Our Take: All the Fast X hype’s been about Momoa’s nutty, out-there performance as the flamboyant villain, but remember, context is everything; in comparison to the other performances here, it’s definitely… different. Colorful. Campy in the opposite direction of Diesel, a true foil for Dom’s poker-faced man of few grunts, words and/or grunted words. Yet by any reasonable criteria outside the Fast and Furious bubble, Momoa’s grandstanding is annoying tryhardism that begs comparison to Johnny Depp’s more grating roles. It’s memorable for all the wrong reasons. Maybe some will find it amusing, but it’s just more sand in the jockey shorts of haters (he said, looking for the nearest bidet).

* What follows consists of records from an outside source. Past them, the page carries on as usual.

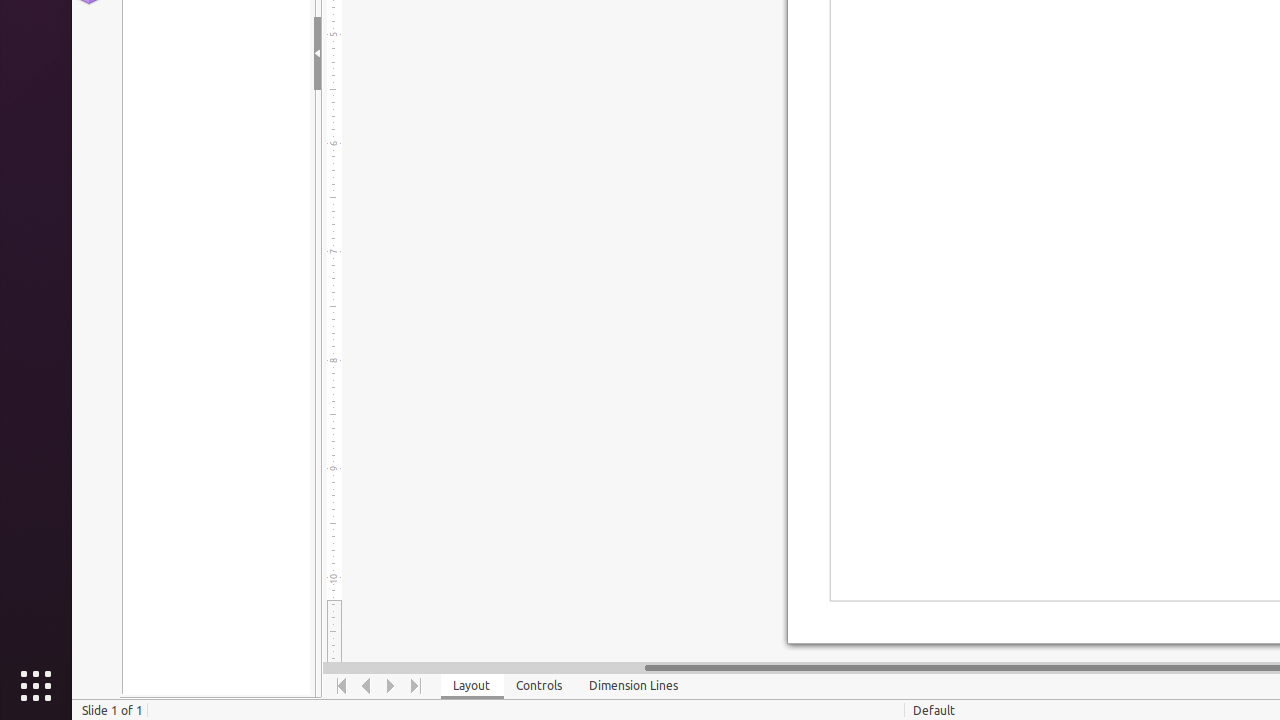  What do you see at coordinates (634, 686) in the screenshot?
I see `Dimension Lines` at bounding box center [634, 686].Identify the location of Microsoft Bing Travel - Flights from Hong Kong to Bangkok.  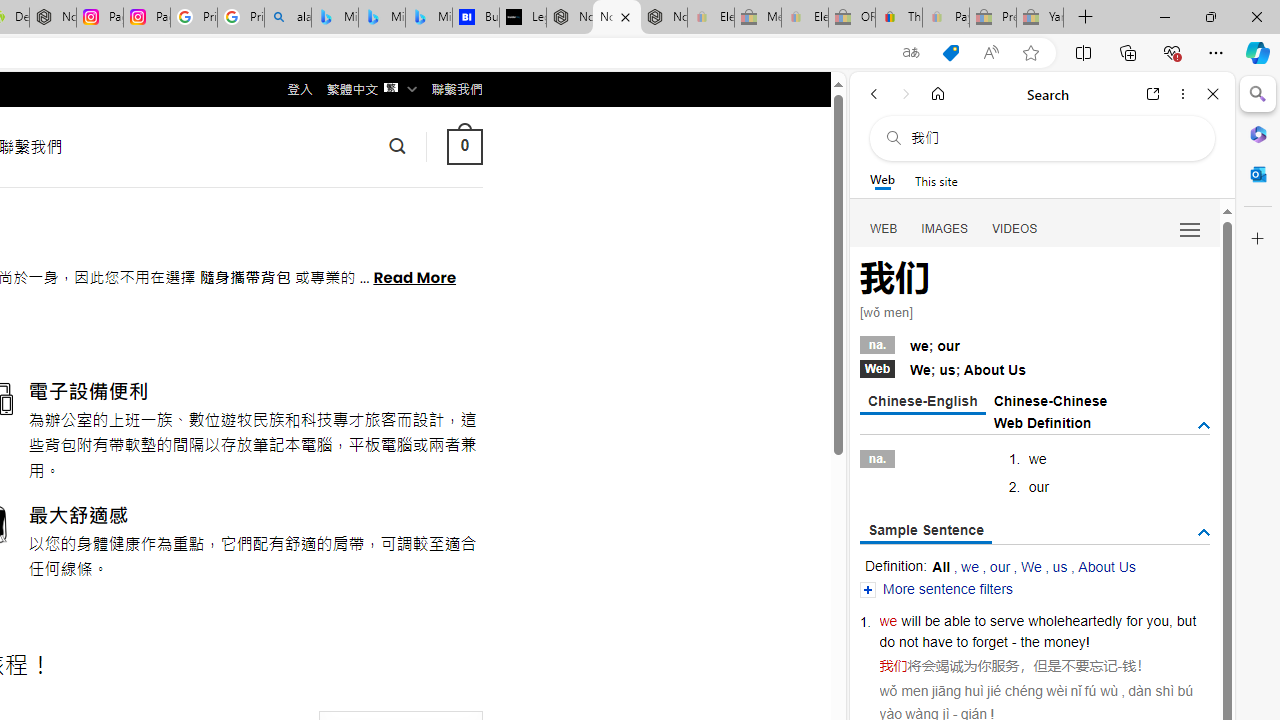
(335, 18).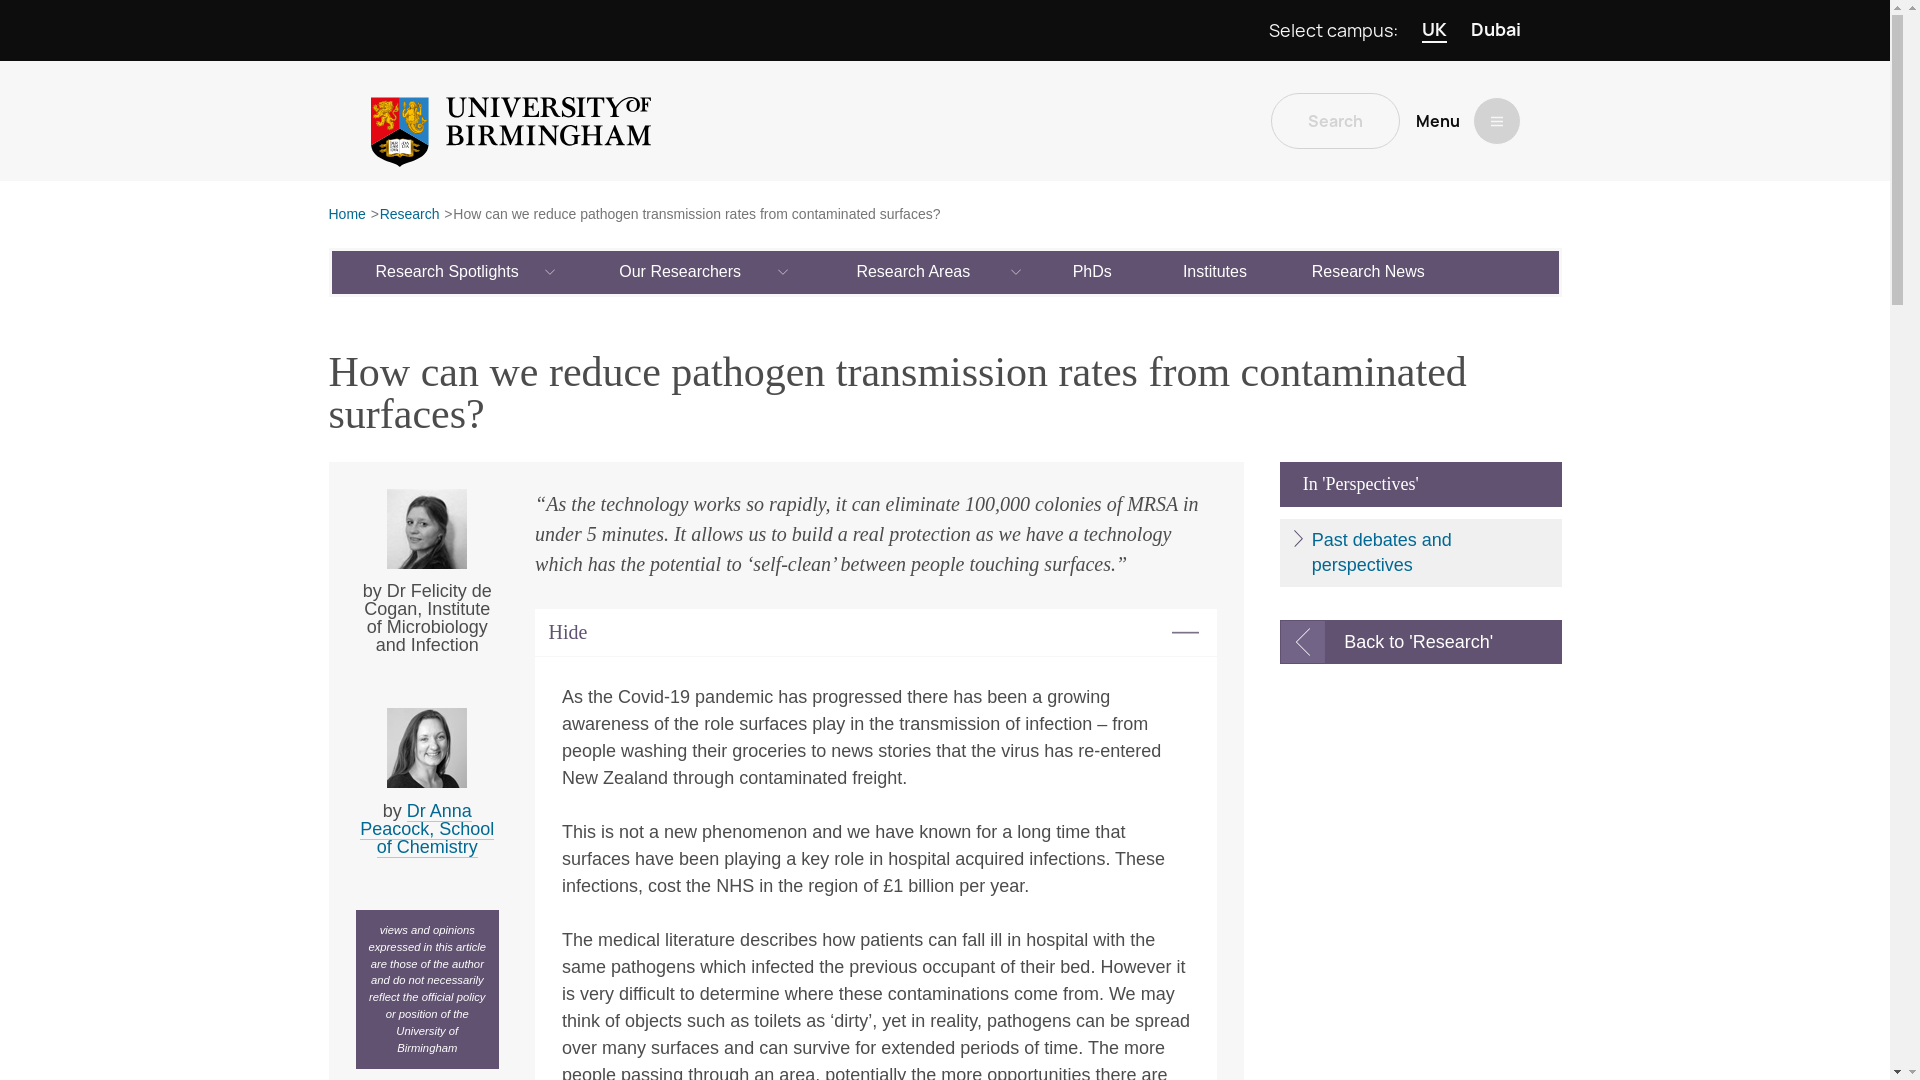  What do you see at coordinates (410, 215) in the screenshot?
I see `Research` at bounding box center [410, 215].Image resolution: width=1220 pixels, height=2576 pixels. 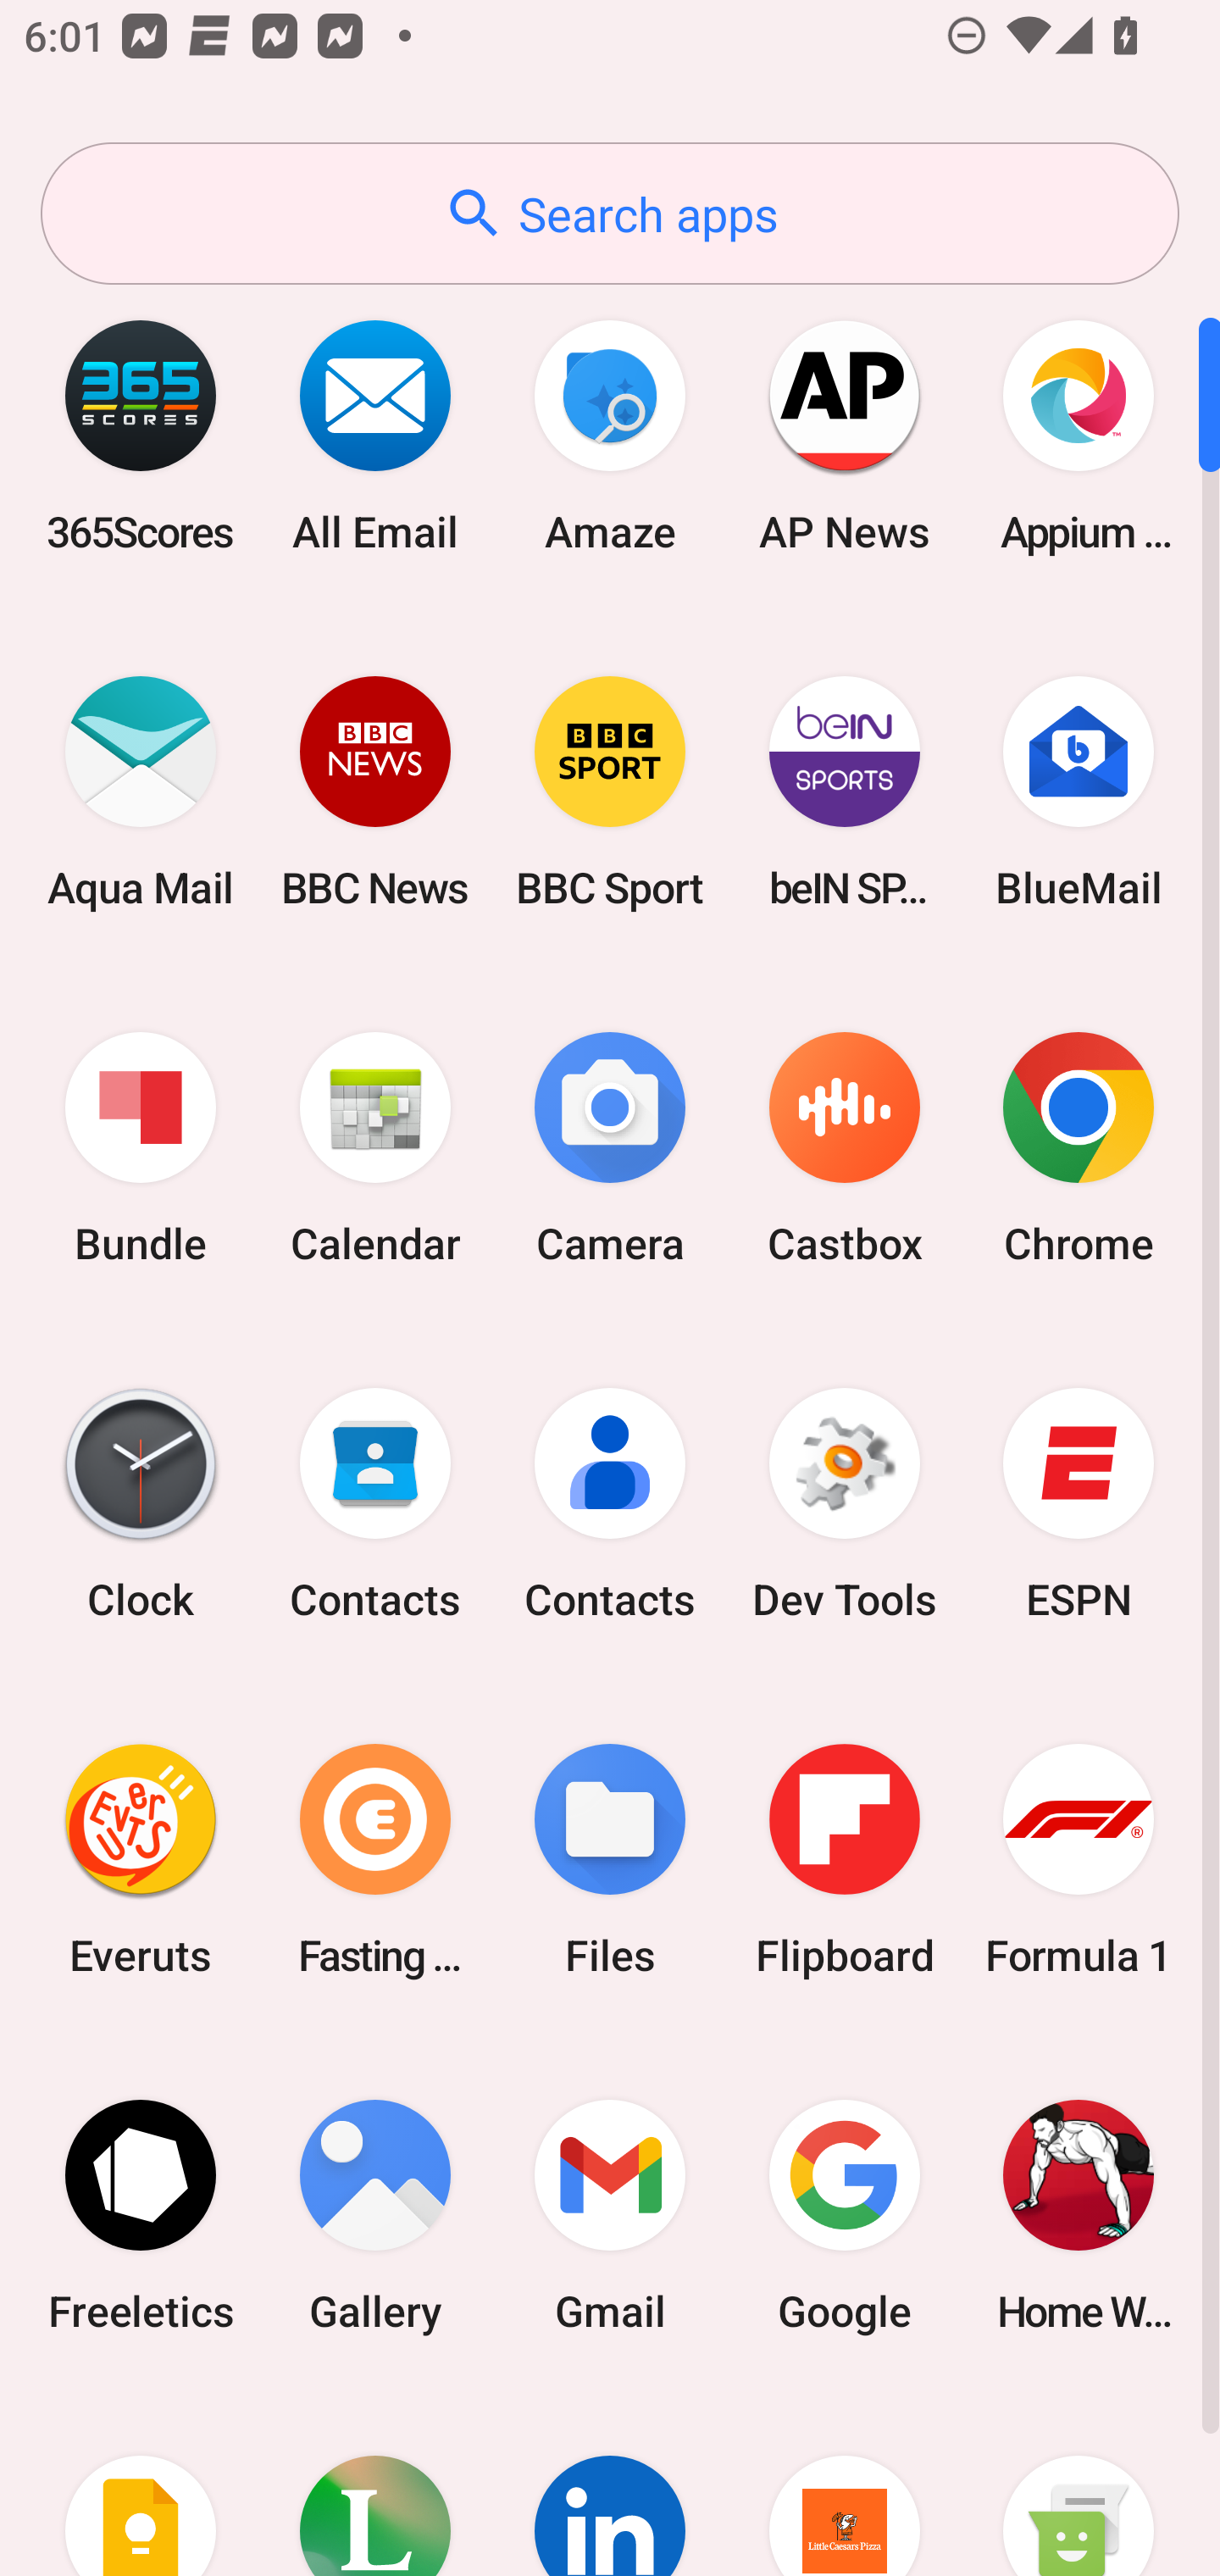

I understand why Leterrier and Momoa make the decisions they do, because it’s clear after nine noisy OTT action-smash outings, this series needs a shot in the arm. It peaked creatively a few movies ago and has since devolved into repetitive spectacle and something I like to call rampant franchiseism, where you need to know all the ins and outs of the previous films to comprehend the new one. If you’re not up to snuff, you either have to put in the work ahead of time or sit back and watch a nonsensical blur of faces and color and explosions. It ceases to be dumbass entertainment and becomes more stultifying than your 11th-grade teacher’s monotone lecture on The Agony and the Ecstasy

Structurally, Fast X consists of a handful of subplots that Leterrier tosses into the playground like marbles. They roll around here, and there: There’s the one where Dom ends up in a street race against Dante in Rio (a return to the series’ dopey-ass roots), the one where Letty wakes up in a secret prison next to Cipher, the one where Jakob and Little B ram around in a flying kayak, the one where Rej and Roman and Han and Ramsey fart around and end up reacquainting with an old frenemy, the one with Brie Larson and the other agent guy, the one with Mia that abruptly stops. Sometimes, the subplots turn up familiar faces from past movies, and eventually, a couple of them intertwine but never reach anything resembling a satisfying conclusion. Taking into account that Fast X isn’t a complete movie, but rather one-third of a larger whole yet to be finished, lack of resolution is a given, but getting to the to-be-continued dots-of-ellipsis ending should be more enjoyable. There’s one shot here in which Rodriguez’s motorcyclist stunt-double pulls off a badass maneuver – probably with the help of CGI, the visual lifeblood of this movie – that inspired a big laugh and broke me out of a stupor, but for the other two hours and 20-and-three-quarters minutes of this movie, I was bored out of my skull. 

Our Call: Out of gas. Spinning its tires. Stuck in the ditch. Slid too far off the road. Grinding its gears. Crashed and burning with one wheel spinning. Insert your automobile cliche here. SKIP IT.

John Serba is a freelance writer and film critic based in Grand Rapids, Michigan.